Vente de Belgacom: un acte intelligent ou irréfléchi?

A présent que la nationalisation de Dexia a encore accru notre dette d’un pour cent – ce qui peut paraître peu, mais qui est surtout révélateur de l’énormité de notre endettement – et que la pression en vue d’économiser davantage (ou de rechercher de nouvelles rentrées) ne fait que croître, nous ne voulons pas mettre en danger notre notation et souhaitons éviter une augmentation drastique de la charge des intérêts.

A présent que la nationalisation de Dexia a encore accru notre dette d’un pour cent – ce qui peut paraître peu, mais qui est surtout révélateur de l’énormité de notre endettement – et que la pression en vue d’économiser davantage (ou de rechercher de nouvelles rentrées) ne fait que croître, nous ne voulons pas mettre en danger notre notation et souhaitons éviter une augmentation drastique de la charge des intérêts. Notre premier ministre suggère donc pour la première fois une privatisation plus poussée (ou une vente) des entreprises publiques. Et de citer notamment Brussels Airport, Bpost et Belgacom, où l’Etat détient respectivement 50, 25 et 53% des actions. C’est surtout la vente de Belgacom qui est liée aujourd’hui à pas mal d’avantages et d’inconvénients qu’il convient de considérer avec la prudence qui s’impose.

La vente de Belgacom peut s’avérer intéressante sous l’angle du gain rapide susceptible d’annihiler d’un coup l’impact du rachat de Dexia sur la dette de l’Etat. Belgacom est aussi une entreprise qui opère sur un marché déjà libéralisé, où la concurrence est forte (sauf sur le segment business), ce qui implique que la participation de l’Etat n’est plus nécessaire pour remplir une mission sociale.

Une vente intelligente pourrait par ailleurs rapporter davantage que le seul allègement de la dette. Si l’on vendait par exemple uniquement les branches de services (téléphonie fixe, internet, Proximus, BelgacomTV, Telindus) séparément ou non et si l’on gardait le réseau, l’infrastructure dans les mains publiques, pas mal de possibilités verraient le jour. L’on pourrait ainsi mettre fin aux “problèmes opérationnels” éprouvés par les opérateurs alternatifs (OLO), lorsqu’ils veulent utiliser le réseau Belgacom pour proposer leurs services: les ex-branches de services Belgacom seraient alors logées à la même enseigne que les autres opérateurs. C’est surtout sur le marché business que cela stimulerait nettement la concurrence et que cela engendrerait une réduction des prix. Nous ne pouvons en aucun cas vendre le réseau: si l’infrastructure reste pour plus de la moitié entre les mains de l’Etat, mais que des tiers, dont tous les opérateurs de services, puissent participer sur un pied d’égalité dans le capital, les investissements dans le réseau seraient stimulés, tout en perpétuant le rôle social.

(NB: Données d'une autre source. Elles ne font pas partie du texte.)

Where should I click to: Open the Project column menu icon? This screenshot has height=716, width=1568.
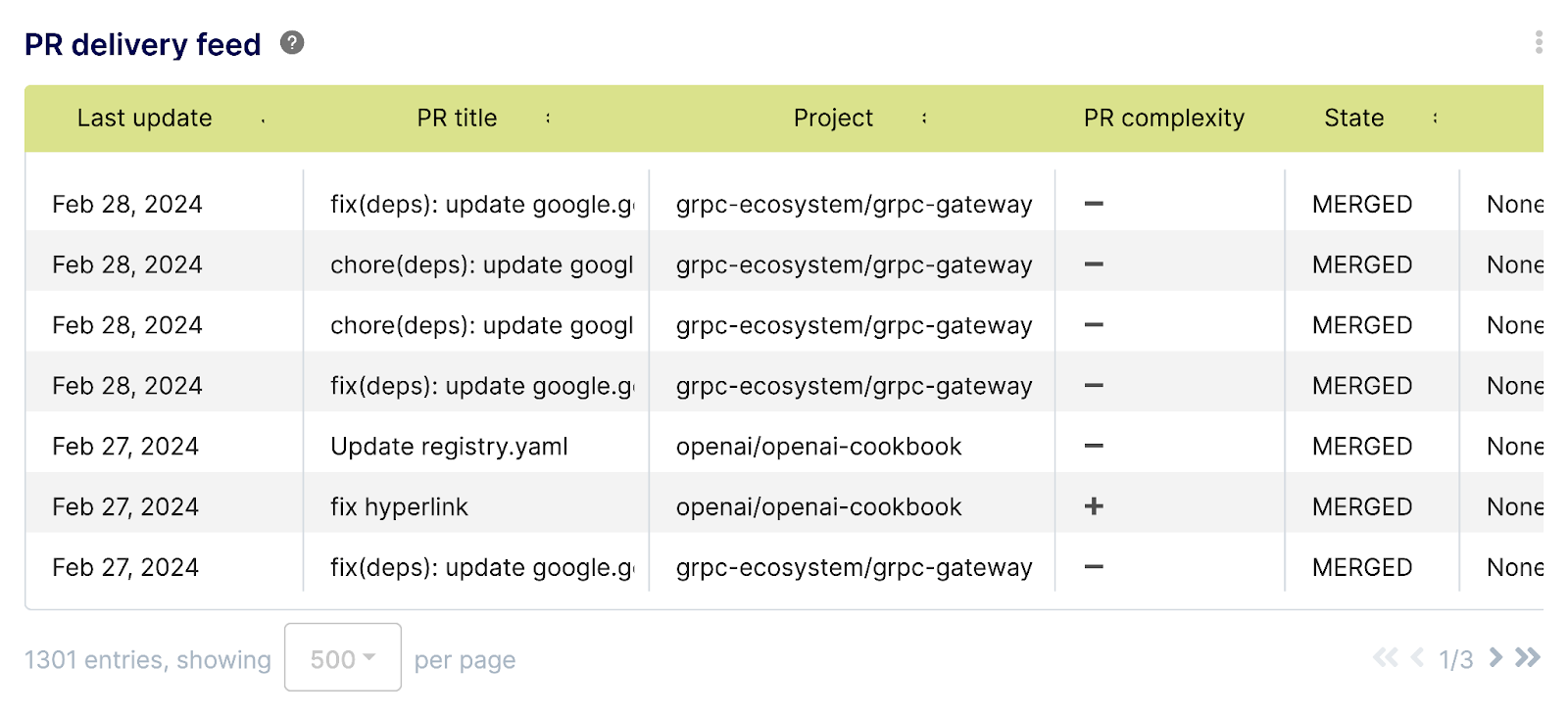[924, 119]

Une vente (partielle) mettrait aussi fin à plusieurs nominations politiciennes et à un possible conflit d’intérêts de la part des autorités, au cas où certaines décisions pourraient impacter les dividendes que Belgacom alloue chaque année au Trésor.

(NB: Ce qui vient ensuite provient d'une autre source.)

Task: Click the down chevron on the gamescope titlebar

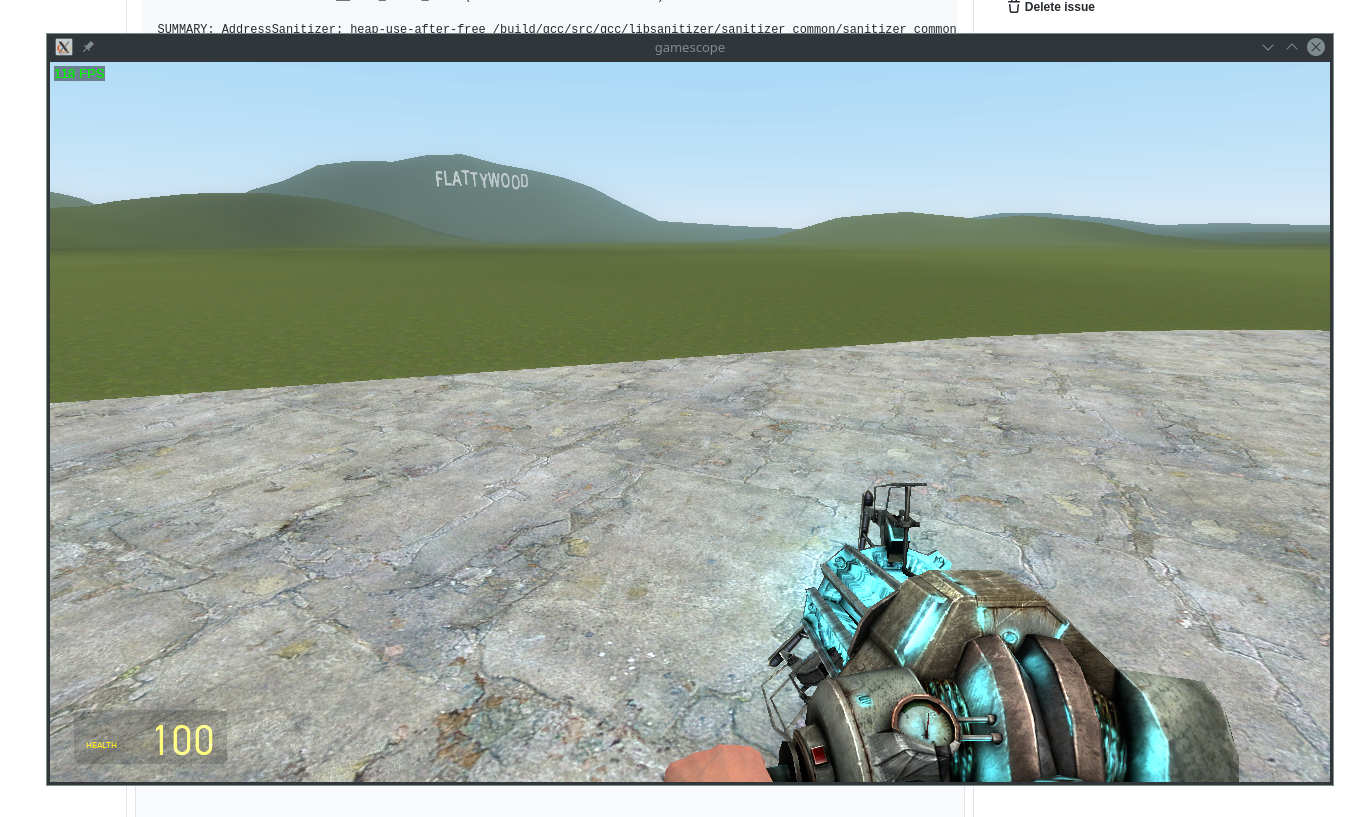Action: 1268,47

Ce dernier point constitue toutefois aussi un problème en cas de vente: pour le Trésor, Belgacom est une véritable vache à lait. Il est douteux que l’apport unique de, disons, 4 milliards d’euros contrebalance les rentrées annuelles issues des dividendes et s’établissant à quelques centaines de millions d’euros, soit très exactement 386 millions en 2010.

La question est aussi de savoir à qui vendre: à un investisseur étranger ou un opérateur étranger, ce qui signifierait que nous perdrions une fois de plus un joyau de la couronne belge dans un secteur clé.

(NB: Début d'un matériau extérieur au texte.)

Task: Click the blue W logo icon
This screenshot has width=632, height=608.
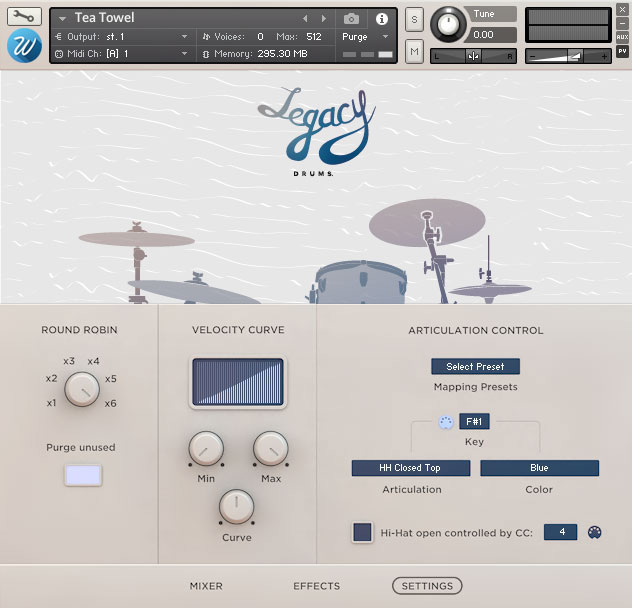Action: (x=24, y=45)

Mais par-dessus tout, l’on ne peut vendre une entreprise aussi rentable et saine (mis à part les péripéties au sein du comité de direction) en ayant le couteau sous la gorge et en sentant l’haleine chaude des agences de notation dans la nuque. Vendre sous pression, c’est vendre à coup sûr à un prix nettement trop bas. Mieux vaut donc ne pas prendre de décision irréfléchie au cours d’une nuit de négociations.